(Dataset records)
-.-.-
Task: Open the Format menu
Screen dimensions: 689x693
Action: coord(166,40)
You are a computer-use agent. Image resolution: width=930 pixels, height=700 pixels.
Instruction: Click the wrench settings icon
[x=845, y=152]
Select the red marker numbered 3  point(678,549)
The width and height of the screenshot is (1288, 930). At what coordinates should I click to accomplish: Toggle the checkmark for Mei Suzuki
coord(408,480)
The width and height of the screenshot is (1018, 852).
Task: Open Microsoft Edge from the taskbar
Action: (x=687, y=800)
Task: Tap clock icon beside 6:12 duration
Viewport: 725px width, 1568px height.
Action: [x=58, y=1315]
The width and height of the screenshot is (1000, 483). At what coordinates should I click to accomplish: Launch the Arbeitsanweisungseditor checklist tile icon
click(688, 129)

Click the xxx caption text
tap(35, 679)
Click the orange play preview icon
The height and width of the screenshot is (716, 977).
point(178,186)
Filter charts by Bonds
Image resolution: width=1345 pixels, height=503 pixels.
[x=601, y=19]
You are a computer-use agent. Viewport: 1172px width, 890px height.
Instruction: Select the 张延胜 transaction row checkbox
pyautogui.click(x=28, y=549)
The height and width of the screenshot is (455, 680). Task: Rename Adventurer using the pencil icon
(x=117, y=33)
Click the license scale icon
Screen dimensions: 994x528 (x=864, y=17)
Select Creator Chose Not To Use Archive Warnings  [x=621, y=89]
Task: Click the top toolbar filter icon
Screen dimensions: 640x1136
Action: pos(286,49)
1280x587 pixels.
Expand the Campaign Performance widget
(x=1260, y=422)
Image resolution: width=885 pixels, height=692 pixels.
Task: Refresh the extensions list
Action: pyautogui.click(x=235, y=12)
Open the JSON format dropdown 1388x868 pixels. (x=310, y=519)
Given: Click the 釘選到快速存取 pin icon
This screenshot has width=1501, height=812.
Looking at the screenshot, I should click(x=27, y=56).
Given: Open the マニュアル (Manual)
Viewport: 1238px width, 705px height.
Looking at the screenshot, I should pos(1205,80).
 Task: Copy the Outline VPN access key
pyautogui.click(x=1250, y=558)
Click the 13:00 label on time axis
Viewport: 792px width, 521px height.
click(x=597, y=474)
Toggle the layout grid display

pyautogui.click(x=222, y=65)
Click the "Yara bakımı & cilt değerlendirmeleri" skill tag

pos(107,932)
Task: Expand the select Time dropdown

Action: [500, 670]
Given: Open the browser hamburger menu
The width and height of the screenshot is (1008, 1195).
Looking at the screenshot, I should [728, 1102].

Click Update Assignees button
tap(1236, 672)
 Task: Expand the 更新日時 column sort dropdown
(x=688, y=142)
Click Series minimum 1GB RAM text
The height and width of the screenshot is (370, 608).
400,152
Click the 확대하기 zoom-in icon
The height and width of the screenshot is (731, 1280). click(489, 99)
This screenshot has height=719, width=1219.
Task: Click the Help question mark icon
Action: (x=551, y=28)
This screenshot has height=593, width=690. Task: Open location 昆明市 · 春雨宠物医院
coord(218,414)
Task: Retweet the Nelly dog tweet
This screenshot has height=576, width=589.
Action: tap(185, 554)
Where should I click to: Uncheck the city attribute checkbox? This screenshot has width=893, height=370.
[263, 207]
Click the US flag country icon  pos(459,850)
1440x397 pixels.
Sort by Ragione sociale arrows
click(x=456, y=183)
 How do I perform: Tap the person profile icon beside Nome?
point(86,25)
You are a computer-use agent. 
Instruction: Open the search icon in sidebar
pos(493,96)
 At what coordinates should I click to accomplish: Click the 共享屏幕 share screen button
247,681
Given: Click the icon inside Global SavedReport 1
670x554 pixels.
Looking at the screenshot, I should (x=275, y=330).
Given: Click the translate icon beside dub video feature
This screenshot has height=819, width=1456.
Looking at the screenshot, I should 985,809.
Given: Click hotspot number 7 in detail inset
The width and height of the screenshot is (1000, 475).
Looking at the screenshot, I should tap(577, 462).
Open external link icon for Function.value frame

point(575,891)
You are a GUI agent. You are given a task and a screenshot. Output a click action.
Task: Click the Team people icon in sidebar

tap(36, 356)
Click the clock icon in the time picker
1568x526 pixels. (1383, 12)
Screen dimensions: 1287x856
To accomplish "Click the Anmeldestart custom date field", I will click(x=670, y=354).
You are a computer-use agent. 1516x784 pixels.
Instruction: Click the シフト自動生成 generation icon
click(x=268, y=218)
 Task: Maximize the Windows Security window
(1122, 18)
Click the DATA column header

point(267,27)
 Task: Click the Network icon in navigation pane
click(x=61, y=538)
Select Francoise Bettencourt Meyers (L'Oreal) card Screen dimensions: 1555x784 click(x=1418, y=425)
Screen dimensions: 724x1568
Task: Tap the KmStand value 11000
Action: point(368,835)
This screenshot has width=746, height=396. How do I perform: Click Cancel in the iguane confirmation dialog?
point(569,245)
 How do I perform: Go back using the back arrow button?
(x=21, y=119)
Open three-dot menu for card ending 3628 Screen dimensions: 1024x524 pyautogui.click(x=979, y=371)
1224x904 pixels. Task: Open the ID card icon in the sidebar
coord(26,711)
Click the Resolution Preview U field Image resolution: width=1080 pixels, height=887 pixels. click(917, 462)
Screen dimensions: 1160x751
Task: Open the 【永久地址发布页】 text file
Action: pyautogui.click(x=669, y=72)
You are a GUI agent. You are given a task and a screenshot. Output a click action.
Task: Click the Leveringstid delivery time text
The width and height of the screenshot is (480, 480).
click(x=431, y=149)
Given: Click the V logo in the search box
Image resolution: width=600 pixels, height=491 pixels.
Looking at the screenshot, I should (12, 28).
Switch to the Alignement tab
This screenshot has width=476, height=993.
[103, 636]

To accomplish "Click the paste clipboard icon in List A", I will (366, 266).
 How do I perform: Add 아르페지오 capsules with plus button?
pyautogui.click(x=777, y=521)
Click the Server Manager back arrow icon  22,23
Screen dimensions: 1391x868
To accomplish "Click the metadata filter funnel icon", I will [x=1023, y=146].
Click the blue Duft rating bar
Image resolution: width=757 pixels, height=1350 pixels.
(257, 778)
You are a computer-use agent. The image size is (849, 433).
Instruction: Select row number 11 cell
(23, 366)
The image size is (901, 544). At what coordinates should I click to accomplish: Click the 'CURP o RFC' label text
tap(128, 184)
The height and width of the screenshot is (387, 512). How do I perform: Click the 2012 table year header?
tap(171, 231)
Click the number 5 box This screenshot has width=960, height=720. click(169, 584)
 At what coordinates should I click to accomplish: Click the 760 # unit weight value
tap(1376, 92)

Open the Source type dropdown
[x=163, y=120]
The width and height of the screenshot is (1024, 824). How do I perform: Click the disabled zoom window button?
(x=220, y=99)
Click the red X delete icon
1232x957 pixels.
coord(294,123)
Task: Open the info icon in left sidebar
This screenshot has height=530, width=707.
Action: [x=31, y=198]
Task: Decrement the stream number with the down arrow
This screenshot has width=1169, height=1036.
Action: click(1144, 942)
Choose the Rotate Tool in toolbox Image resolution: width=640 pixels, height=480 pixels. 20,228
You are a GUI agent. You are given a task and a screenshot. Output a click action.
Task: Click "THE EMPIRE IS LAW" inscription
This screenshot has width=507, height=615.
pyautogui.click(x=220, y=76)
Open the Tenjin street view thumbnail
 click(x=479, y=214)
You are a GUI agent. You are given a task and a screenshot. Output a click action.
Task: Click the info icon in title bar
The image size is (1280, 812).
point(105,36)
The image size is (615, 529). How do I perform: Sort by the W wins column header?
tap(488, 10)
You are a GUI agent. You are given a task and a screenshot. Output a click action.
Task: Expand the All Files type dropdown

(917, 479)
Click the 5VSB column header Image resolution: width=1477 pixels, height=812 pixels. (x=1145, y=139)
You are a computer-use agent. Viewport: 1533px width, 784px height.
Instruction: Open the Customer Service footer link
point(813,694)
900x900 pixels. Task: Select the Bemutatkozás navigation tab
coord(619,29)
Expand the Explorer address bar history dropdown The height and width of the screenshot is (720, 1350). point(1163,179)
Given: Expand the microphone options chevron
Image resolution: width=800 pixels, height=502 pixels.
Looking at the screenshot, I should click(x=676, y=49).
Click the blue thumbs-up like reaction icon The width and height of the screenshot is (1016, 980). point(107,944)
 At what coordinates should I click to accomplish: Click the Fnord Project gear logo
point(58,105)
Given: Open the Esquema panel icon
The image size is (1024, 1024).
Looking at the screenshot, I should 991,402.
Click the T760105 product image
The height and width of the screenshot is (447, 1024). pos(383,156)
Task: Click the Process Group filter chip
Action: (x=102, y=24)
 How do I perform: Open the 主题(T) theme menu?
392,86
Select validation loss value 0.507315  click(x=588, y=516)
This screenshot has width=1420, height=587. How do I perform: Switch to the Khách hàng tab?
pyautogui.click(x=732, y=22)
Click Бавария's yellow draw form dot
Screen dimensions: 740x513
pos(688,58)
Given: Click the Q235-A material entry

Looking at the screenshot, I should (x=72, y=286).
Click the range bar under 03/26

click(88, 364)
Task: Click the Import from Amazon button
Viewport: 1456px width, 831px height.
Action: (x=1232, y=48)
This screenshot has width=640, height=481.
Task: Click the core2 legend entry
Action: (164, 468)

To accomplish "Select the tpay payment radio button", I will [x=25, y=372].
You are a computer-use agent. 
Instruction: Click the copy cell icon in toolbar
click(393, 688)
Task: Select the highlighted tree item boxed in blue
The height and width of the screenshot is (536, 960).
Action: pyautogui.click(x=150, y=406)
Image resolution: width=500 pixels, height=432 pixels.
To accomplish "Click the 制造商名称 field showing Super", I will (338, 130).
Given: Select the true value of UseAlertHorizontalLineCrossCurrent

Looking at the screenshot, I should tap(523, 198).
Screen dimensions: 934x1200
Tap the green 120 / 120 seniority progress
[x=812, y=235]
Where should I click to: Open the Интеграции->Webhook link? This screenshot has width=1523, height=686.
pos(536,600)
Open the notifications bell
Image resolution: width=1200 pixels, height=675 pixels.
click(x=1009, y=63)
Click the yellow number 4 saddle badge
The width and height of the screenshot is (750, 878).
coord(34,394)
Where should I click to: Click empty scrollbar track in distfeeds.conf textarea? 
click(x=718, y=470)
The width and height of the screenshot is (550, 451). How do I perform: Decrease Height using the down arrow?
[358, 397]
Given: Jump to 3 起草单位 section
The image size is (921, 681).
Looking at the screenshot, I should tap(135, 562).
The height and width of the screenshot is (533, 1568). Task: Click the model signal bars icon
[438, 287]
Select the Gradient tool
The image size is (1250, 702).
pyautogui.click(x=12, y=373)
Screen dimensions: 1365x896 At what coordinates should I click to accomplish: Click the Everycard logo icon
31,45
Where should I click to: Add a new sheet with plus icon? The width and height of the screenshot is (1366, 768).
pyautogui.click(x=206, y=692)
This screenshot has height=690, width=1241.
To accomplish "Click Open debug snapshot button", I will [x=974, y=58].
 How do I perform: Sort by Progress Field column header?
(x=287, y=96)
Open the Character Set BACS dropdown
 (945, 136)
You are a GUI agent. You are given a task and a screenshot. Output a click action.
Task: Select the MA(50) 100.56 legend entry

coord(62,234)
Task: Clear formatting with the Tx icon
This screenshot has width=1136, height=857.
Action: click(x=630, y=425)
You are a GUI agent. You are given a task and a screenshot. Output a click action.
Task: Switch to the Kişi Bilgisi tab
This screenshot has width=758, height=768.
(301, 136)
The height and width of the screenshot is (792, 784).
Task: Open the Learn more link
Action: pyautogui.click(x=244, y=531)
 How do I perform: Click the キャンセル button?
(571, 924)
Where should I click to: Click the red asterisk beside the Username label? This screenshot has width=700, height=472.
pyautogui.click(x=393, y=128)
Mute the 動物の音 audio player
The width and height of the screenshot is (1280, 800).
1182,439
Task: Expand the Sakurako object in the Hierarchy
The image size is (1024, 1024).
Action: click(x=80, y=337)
-.-.-
■ Task objective: Copy each line above where the string "computer" occurs.

■ Expected output:
You are a computer-use agent. Image resolution: width=930 pixels, height=700 pixels.
You are a computer-use agent. Viewport: 1172px width, 890px height.
You are a computer-use agent. 
You are a computer-use agent. 1516x784 pixels.
You are a computer-use agent. The image size is (849, 433).
You are a computer-use agent. Viewport: 1533px width, 784px height.
You are a computer-use agent. 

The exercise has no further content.